+++ GIVEN DATA +++
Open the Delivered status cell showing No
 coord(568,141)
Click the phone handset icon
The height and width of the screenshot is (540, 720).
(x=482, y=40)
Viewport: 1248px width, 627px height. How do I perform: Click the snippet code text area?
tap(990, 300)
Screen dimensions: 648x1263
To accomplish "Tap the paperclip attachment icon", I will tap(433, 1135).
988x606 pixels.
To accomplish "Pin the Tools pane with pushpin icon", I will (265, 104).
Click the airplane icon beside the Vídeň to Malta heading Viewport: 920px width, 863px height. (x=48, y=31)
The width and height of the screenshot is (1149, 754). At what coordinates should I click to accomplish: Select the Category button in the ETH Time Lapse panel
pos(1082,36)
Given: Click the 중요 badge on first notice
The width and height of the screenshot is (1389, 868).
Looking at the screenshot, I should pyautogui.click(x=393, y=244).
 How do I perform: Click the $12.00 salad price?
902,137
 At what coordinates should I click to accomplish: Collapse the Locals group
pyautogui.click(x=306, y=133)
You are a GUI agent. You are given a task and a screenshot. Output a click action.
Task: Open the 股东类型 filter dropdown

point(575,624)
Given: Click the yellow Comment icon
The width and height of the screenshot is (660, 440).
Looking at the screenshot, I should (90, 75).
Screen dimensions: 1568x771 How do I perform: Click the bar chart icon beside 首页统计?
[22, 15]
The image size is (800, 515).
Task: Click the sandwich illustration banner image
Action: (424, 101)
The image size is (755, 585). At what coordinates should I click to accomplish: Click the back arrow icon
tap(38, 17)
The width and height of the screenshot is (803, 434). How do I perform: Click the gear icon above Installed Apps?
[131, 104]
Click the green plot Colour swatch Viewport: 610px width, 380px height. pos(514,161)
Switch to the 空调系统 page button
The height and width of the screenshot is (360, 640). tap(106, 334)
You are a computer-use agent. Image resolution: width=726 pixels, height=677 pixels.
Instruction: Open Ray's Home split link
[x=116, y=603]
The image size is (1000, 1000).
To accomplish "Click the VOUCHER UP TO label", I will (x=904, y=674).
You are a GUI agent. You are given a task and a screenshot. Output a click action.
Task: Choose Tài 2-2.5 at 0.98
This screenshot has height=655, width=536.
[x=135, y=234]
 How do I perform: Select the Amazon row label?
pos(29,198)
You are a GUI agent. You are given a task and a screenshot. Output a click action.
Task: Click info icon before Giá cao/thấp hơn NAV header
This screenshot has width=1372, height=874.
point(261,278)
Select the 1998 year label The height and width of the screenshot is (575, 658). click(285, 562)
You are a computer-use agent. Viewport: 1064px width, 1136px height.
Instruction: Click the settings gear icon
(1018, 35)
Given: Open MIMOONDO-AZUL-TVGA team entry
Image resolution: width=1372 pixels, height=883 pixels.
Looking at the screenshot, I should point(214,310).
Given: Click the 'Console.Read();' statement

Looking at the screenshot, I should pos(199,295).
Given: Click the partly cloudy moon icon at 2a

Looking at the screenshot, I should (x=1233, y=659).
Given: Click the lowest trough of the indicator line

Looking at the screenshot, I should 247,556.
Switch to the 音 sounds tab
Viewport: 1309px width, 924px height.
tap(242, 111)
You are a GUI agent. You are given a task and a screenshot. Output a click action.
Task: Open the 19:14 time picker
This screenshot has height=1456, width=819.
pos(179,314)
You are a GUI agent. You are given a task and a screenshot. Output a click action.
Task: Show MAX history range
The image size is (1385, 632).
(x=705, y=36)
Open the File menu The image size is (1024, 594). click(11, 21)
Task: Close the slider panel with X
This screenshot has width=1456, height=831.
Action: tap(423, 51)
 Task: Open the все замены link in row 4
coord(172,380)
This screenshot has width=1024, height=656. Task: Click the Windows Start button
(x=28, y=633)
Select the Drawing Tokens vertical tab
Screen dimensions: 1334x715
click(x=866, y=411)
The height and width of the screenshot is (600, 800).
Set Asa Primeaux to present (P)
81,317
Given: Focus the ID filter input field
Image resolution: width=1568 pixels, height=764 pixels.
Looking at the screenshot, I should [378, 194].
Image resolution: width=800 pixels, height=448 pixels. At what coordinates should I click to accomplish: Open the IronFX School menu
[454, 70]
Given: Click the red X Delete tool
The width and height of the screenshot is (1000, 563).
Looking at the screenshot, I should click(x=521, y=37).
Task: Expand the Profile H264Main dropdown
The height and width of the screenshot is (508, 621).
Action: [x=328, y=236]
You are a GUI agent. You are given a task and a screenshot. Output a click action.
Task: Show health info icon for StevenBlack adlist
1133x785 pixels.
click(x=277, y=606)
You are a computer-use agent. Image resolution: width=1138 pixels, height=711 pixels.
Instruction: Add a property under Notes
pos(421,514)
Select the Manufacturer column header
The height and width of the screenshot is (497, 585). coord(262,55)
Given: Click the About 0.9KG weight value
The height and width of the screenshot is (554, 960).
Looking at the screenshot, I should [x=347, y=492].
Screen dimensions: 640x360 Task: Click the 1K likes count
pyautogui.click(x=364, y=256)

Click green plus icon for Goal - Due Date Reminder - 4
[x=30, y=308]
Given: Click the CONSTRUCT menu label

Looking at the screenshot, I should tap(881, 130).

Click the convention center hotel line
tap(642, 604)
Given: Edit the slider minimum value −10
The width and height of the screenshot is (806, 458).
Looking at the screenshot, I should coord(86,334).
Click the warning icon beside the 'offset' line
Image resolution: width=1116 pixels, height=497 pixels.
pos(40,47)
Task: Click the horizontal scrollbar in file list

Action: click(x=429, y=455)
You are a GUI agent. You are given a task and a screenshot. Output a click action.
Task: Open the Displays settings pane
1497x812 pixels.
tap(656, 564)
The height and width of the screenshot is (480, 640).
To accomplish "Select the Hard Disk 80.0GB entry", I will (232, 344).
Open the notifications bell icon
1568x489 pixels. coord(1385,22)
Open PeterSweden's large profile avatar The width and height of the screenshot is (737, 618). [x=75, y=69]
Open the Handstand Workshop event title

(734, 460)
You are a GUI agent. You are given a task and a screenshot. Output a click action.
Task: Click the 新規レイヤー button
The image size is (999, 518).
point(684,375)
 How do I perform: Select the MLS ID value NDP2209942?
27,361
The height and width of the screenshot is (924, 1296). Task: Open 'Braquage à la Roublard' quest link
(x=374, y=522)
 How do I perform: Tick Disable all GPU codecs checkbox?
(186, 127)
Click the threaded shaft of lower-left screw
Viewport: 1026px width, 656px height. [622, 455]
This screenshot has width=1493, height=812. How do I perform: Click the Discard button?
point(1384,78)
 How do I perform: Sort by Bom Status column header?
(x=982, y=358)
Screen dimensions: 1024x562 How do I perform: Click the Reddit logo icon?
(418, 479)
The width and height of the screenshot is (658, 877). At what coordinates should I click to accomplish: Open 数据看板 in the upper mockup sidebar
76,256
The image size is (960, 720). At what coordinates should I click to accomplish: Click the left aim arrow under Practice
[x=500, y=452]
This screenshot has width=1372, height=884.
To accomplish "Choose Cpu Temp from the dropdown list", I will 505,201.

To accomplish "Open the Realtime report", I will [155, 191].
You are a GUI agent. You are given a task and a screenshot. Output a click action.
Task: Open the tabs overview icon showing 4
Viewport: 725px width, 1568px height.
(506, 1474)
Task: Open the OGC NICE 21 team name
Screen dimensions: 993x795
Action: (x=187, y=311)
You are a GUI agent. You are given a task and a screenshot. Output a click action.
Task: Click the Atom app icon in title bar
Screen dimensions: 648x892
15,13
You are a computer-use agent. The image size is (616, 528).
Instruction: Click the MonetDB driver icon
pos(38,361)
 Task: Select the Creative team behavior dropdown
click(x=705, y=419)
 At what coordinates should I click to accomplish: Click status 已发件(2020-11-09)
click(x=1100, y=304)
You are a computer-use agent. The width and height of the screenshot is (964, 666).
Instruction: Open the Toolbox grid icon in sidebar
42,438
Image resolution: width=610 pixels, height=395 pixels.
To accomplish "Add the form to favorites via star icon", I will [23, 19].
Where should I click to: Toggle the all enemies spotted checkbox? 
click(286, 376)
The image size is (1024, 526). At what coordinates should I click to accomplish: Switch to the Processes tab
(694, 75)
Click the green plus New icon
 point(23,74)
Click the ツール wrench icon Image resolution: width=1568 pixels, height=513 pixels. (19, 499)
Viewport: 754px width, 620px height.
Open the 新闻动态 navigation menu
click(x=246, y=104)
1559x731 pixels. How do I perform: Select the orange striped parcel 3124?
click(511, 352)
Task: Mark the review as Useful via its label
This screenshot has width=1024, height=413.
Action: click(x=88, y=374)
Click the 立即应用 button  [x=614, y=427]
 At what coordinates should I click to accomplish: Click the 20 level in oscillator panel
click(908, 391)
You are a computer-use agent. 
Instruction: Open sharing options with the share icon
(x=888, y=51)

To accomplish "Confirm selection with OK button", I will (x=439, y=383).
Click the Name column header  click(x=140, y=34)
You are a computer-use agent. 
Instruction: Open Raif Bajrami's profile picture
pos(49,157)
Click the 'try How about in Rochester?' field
+++
Every line above that contains the word "field" should be reported.

Given: Focus the ID filter input field
Click the 'try How about in Rochester?' field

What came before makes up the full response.